Wie regelt man Bank- und Finanzangelegenheiten?

Bankkonto

Ein Schweizer Bankkonto muss bei der Rückkehr nach Ungarn nicht sofort geschlossen werden – viele Banken erlauben die Kontoführung auch als Nichtansässige oder Nichtansässiger, allerdings können sich die Bedingungen (Gebühren, Zugang) ändern. Es empfiehlt sich, dies im Voraus mit der Bank abzuklären.

Wenn Sie das Konto schliessen möchten:

  • Stellen Sie sicher, dass alle laufenden Überweisungen, Lastschriften und Rückerstattungen (z. B. KVG-Prämienrückerstattung, Kaution) abgewickelt sind, bevor Sie das Konto schliessen.

  • Überweisen Sie das verbleibende Guthaben auf Ihr Bankkonto in Ungarn.

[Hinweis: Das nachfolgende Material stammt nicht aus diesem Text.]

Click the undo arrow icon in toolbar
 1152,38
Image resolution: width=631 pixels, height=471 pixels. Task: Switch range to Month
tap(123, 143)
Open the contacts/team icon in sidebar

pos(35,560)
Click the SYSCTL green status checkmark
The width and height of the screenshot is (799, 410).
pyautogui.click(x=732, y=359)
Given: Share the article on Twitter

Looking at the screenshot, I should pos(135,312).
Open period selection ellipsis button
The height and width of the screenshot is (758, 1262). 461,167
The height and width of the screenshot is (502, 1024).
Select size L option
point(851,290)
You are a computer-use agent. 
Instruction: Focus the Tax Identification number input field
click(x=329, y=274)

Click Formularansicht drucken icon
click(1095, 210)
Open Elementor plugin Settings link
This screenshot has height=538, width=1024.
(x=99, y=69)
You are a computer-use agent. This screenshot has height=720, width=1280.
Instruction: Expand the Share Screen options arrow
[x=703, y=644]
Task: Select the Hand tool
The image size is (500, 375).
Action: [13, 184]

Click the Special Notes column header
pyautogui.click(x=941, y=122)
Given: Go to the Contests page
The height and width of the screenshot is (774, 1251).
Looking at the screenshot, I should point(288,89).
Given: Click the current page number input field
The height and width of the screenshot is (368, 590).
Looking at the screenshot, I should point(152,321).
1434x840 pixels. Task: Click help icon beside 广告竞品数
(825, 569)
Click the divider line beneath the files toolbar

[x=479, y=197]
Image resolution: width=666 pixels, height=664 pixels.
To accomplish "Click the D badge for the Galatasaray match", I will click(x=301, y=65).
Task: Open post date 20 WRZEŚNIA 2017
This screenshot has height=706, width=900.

3. Säule (Säule 3a / troisième pilier)

Die 3. Säule ist die freiwillige, steuerbegünstigte Altersvorsorge in der Schweiz. Die Auszahlung des Guthabens (Kapitalbezug) ist bei Wegzug aus der Schweiz möglich, es gelten jedoch die folgenden Bedingungen:

  • Bei der Auszahlung des Guthabens wird in der Schweiz Quellensteuer abgezogen. Die Höhe der Steuer hängt vom Kanton ab und wird in der Regel zu einem günstigen Satz nach den Regeln der Kapitalauszahlungssteuer berechnet.

  • Der Auszahlungsantrag muss bei der Bank oder Versicherung eingereicht werden, zusammen mit der Abmeldebestätigung.

  • Die Bearbeitungszeit für die Auszahlung beträgt in der Regel einige Wochen.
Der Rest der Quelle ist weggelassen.